Show each line of the data below that contains the word "perform".

****************************************

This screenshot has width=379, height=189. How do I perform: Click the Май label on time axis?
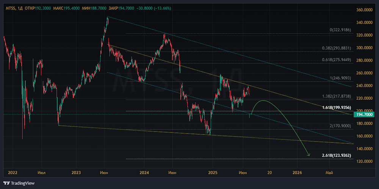pyautogui.click(x=330, y=173)
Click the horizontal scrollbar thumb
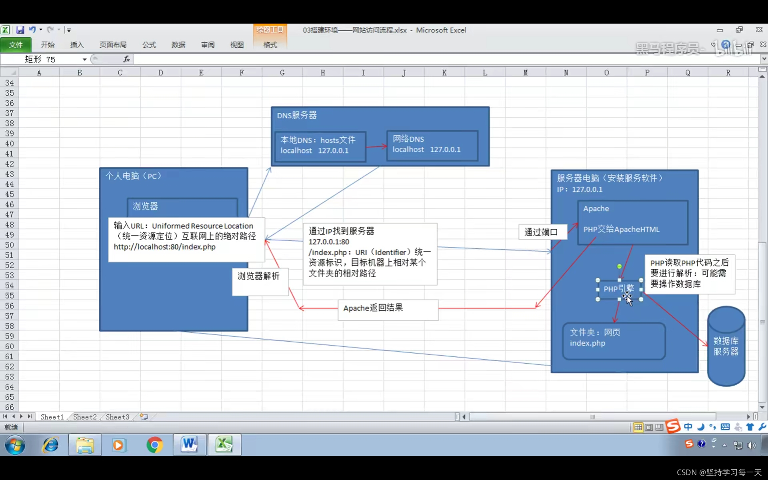 pyautogui.click(x=592, y=417)
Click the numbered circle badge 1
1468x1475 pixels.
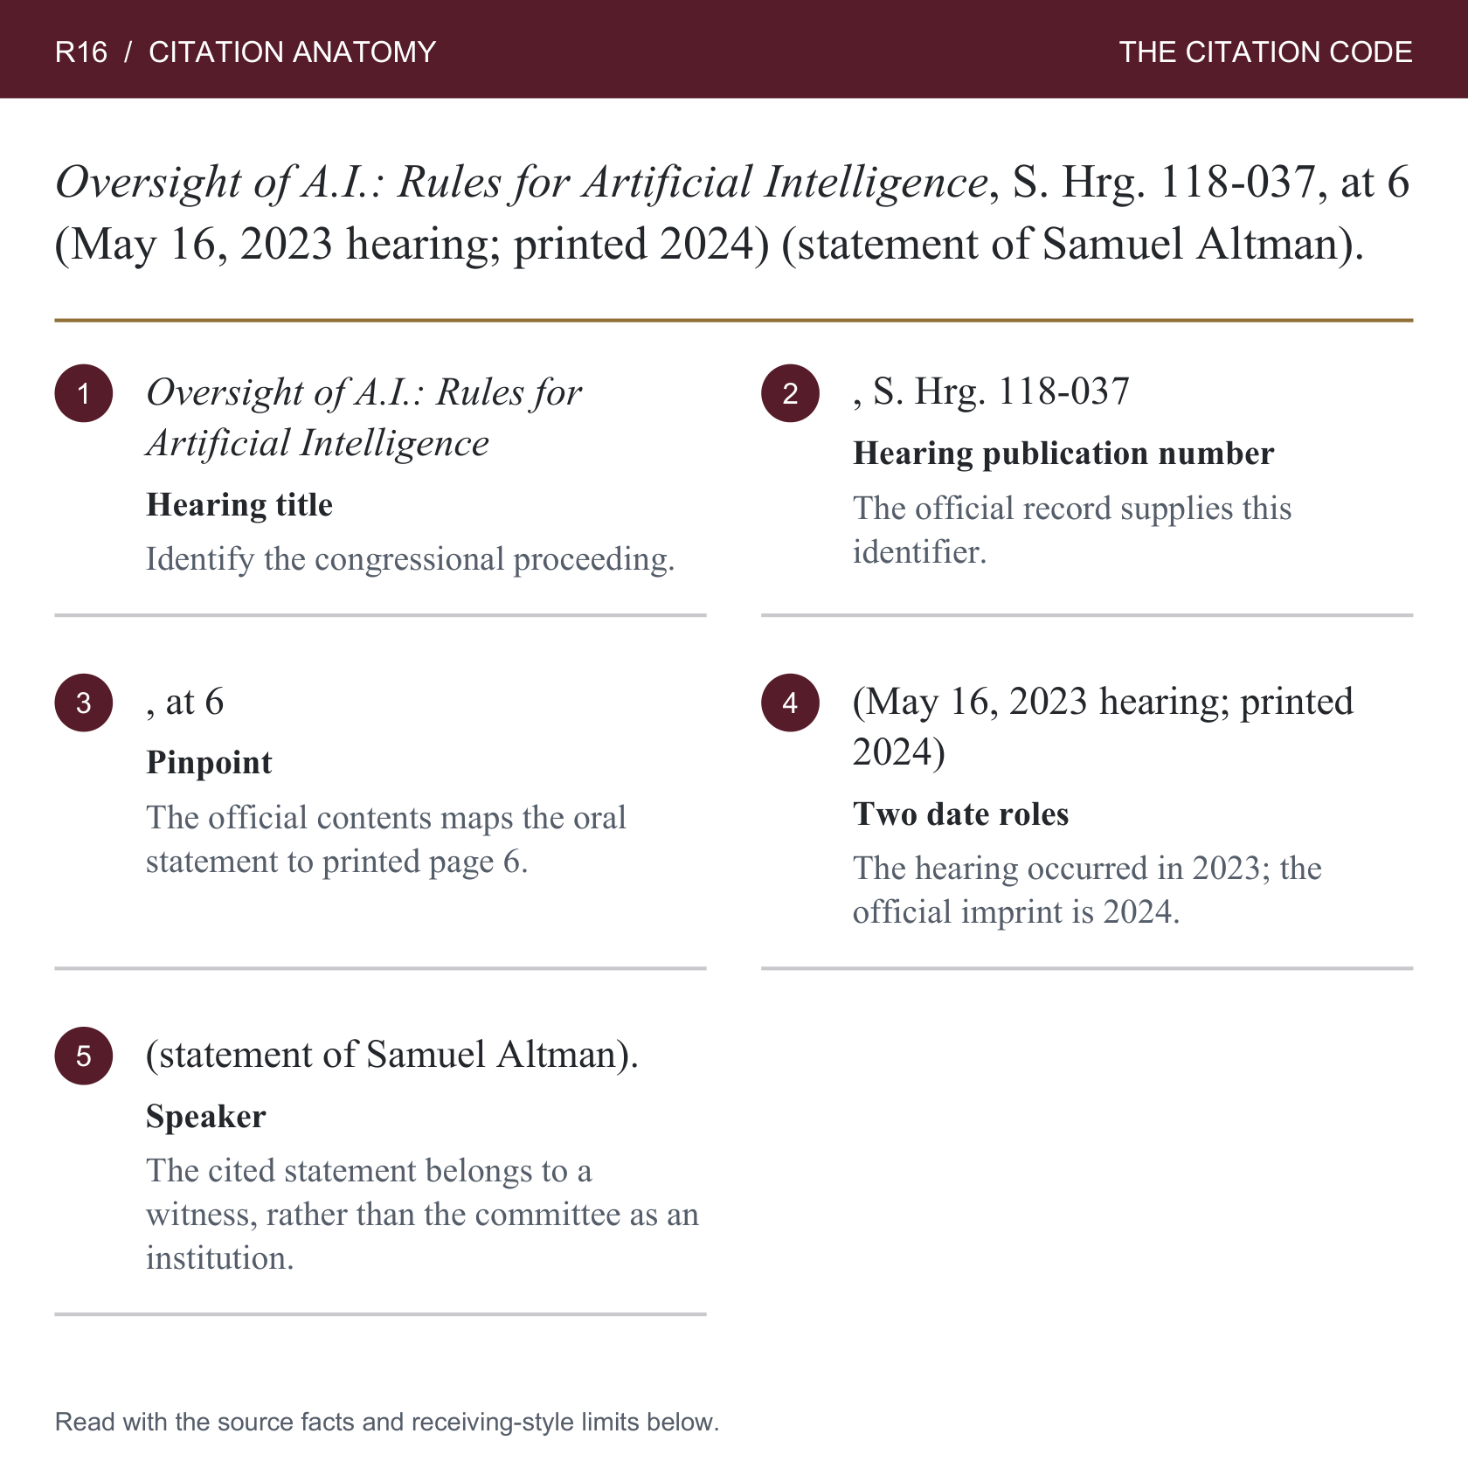(84, 393)
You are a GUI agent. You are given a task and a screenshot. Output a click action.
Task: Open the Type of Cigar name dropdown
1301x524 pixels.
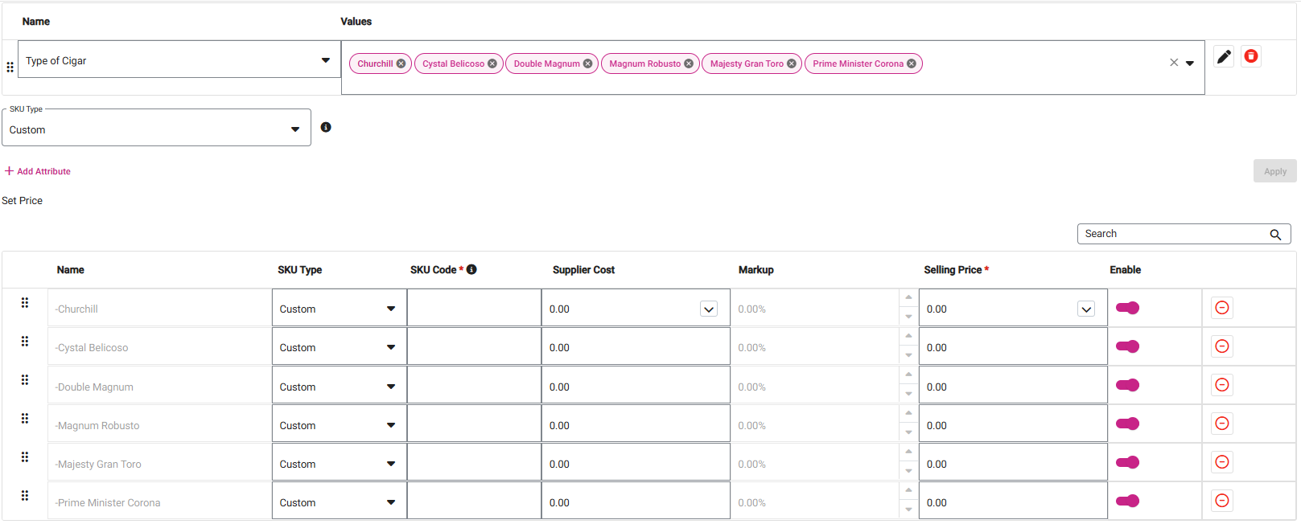[x=325, y=60]
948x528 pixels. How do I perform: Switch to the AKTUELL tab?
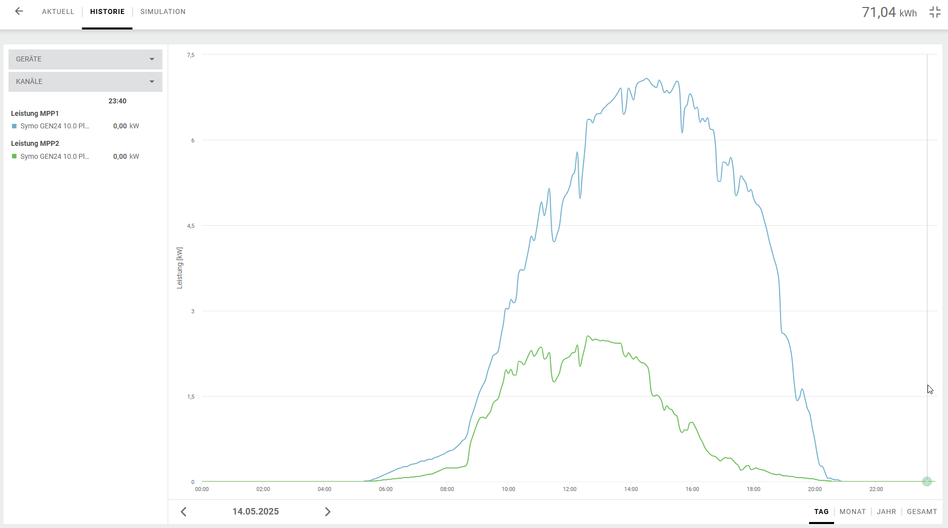click(x=58, y=11)
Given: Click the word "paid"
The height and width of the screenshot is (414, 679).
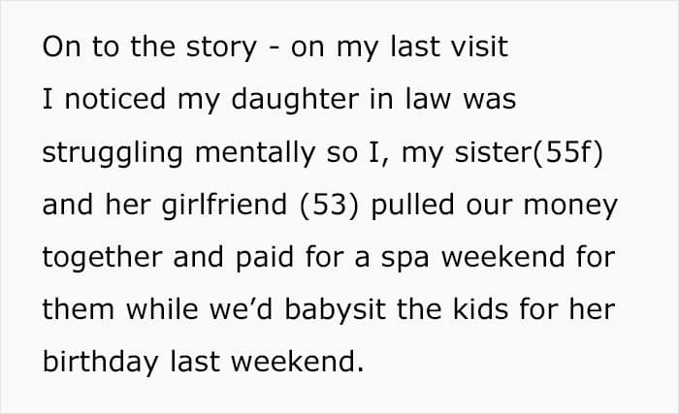Looking at the screenshot, I should tap(265, 258).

****************************************

• Solution:
This screenshot has width=379, height=189. How do I perform: Click the Май label on time axis?
948x528 pixels. How do I perform: Switch to the AKTUELL tab?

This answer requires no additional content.